Politique

Le gouffre de la méthode Macron en Kanaky-Nouvelle-Calédonie

Ancien vice-président de la Ligue des droits de l’homme en Nouvelle-Calédonie, Enseignant

Dans l’Histoire qui s’écrit en Kanaky-Nouvelle-Calédonie, vouloir à tout prix « aller vite », comme l’a fait Emmanuel Macron, c’est forcément « aller contre » les acquis politiques du processus de décolonisation, et donc « contre » la reconnaissance du peuple colonisé. Au-delà d’explications sociales, économiques et historiques, la situation présente sur l’île apparaît comme une conséquence directe et immédiate de cette position d’humiliation assumée par le président français, sous influence politique de l’extrême droite.

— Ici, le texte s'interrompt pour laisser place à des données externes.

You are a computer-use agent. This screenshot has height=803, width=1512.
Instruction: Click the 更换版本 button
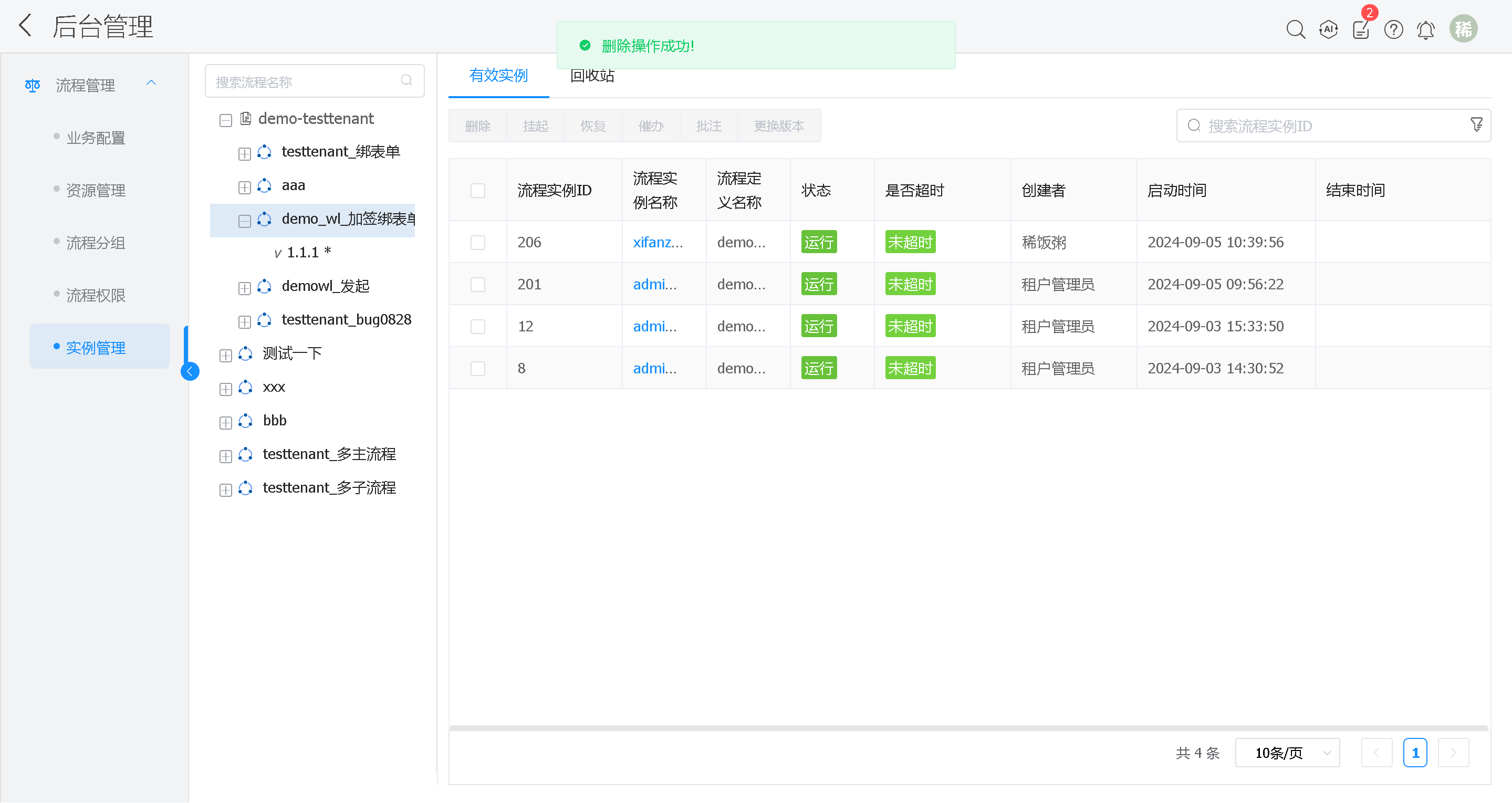click(x=779, y=126)
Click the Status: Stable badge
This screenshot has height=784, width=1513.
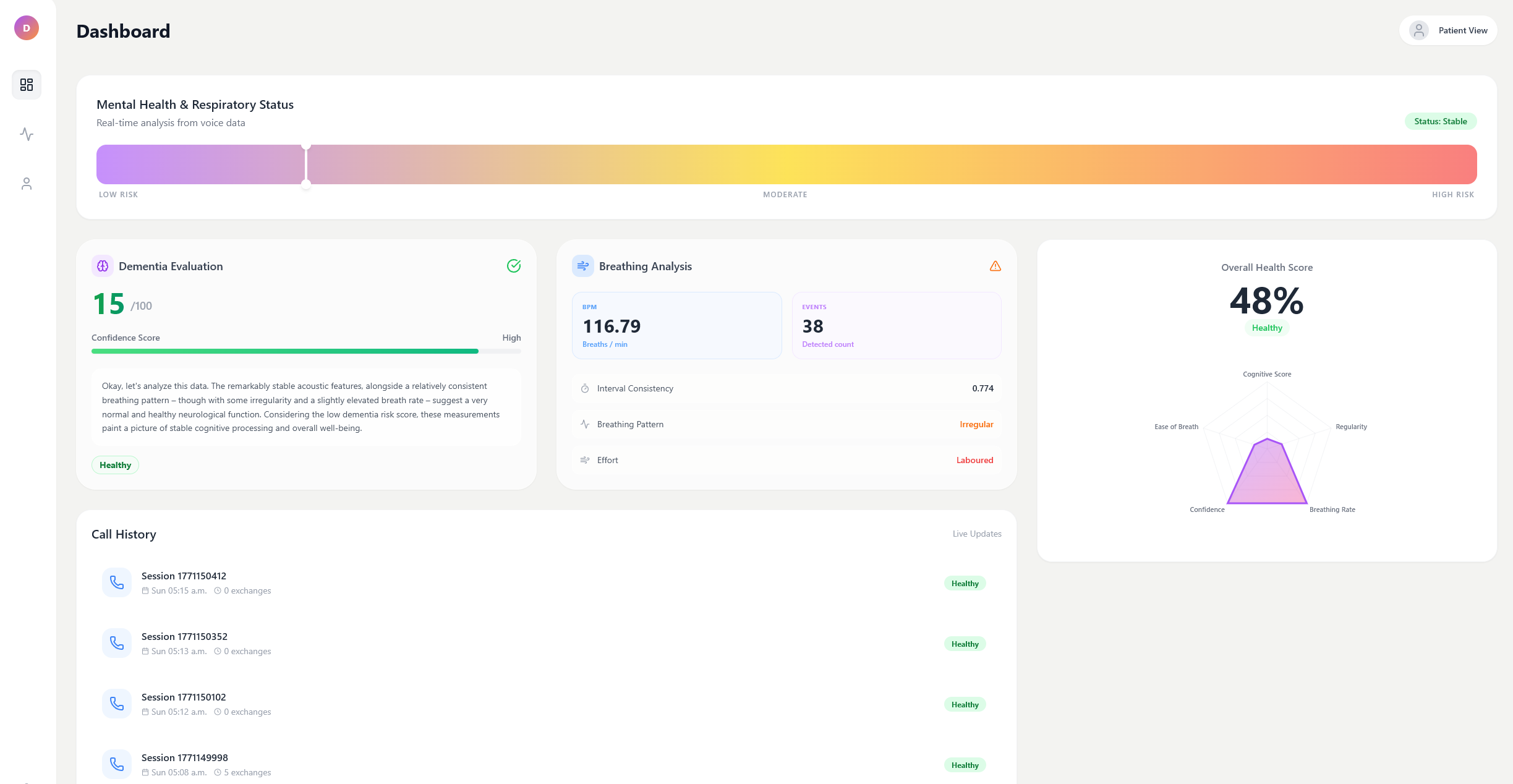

En quelques jours, la situation en Kanaky-Nouvelle-Calédonie est passée du feu qui couve à l’embrasement. Les habitants du « caillou » se trouvent plongés dans un climat de violence extrême et aux perspectives absolument inconnues. À des milliers de kilomètres, la « métropole » prend soudain la mesure de la situation, sur cette île lointaine dont le sens commun a retenu qu’il y a quatre décennies la menace de guerre civile a mené à un statut exceptionnel au sein de l’ordre institutionnel français.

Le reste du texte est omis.